In the case of teachers, since they seem to be of interest to the readers. What additional value does a 20 yr Teacher offer over a 10 yr Teacher? Probably minimal, therefore the compensation difference should be minimal... This applies to pretty much every profession. Now, are we willing to accept it...

As for inexperienced Principals and experienced Teachers. In a Compensation class, a Professor explained that as a rule of thumb. The Supervisor should make 10% more than their highest paid employee. This is because they are responsible for the performance of those employees and deserve some slight reward for that risk/responsibility.

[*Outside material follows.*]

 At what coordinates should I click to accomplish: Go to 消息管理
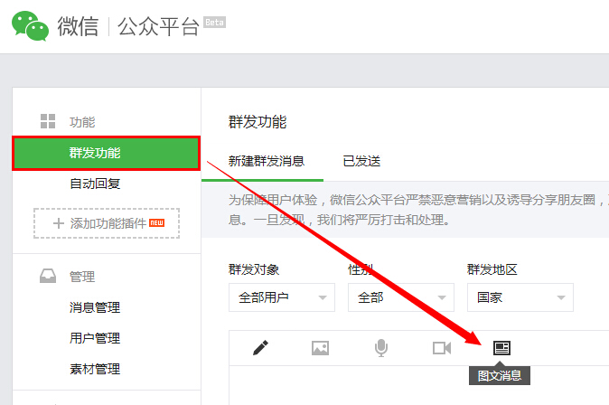tap(95, 307)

The other side of this is that you do not need a $100K Principal if the highest paid Teacher is $66K. Or a Supt making $180K when their staff makes $140K. Then you simply have excessive management costs.

The exceptions to the 10% rule are administrators watching over extreme specialties. (ie genius researchers, professional athletes, enlightened stock pickers, etc)

R-Five said...

To keep this within the education model but without loss of generality, a district should first decide who it will build around. For a number of reasons, I think that is clearly the principal.

In a district the size of 281, there should be only one layer of management between those principals and the superintendent. The supt in turn makes clear to the rest of the HQ staff that everything they do is in behalf of the principals, and you will evaluate yourself in that light. "By keeping good books I gave each principal a fair assessment of their school's financial position and identified some areas where they might adjust their budgets..." If you don't think that's how your job works, prepare to be outsourced.

Within the school, the principal is god, and the staff makes sure the students know that, too.

The principal, in turn, is not pigeon-holed in some union or HR style salary chart. It's open-ended to $100 k and/or has additional perks like conferences and sabaticals or leaves to work a year in a "turnaround" district. Community involvement should be obvious on its own merit, but nonetheless further encouraged.

Now, if we could only get the unions, seniority, and licensing out of the way to start thinking this way.

R-Five said...

I forgot to add that given all this, the principals are evaluated from above (HQ), below (teachers), results (tests), and outside (public opinion).

Further, cost of living increases are separate from merit increases. And if it doesn't work out, you're fired, not demoted or re-assigned.

John said...

No reassigning or demotions???

I have seen both used well and things worked out. However, it is tricky for many reasons.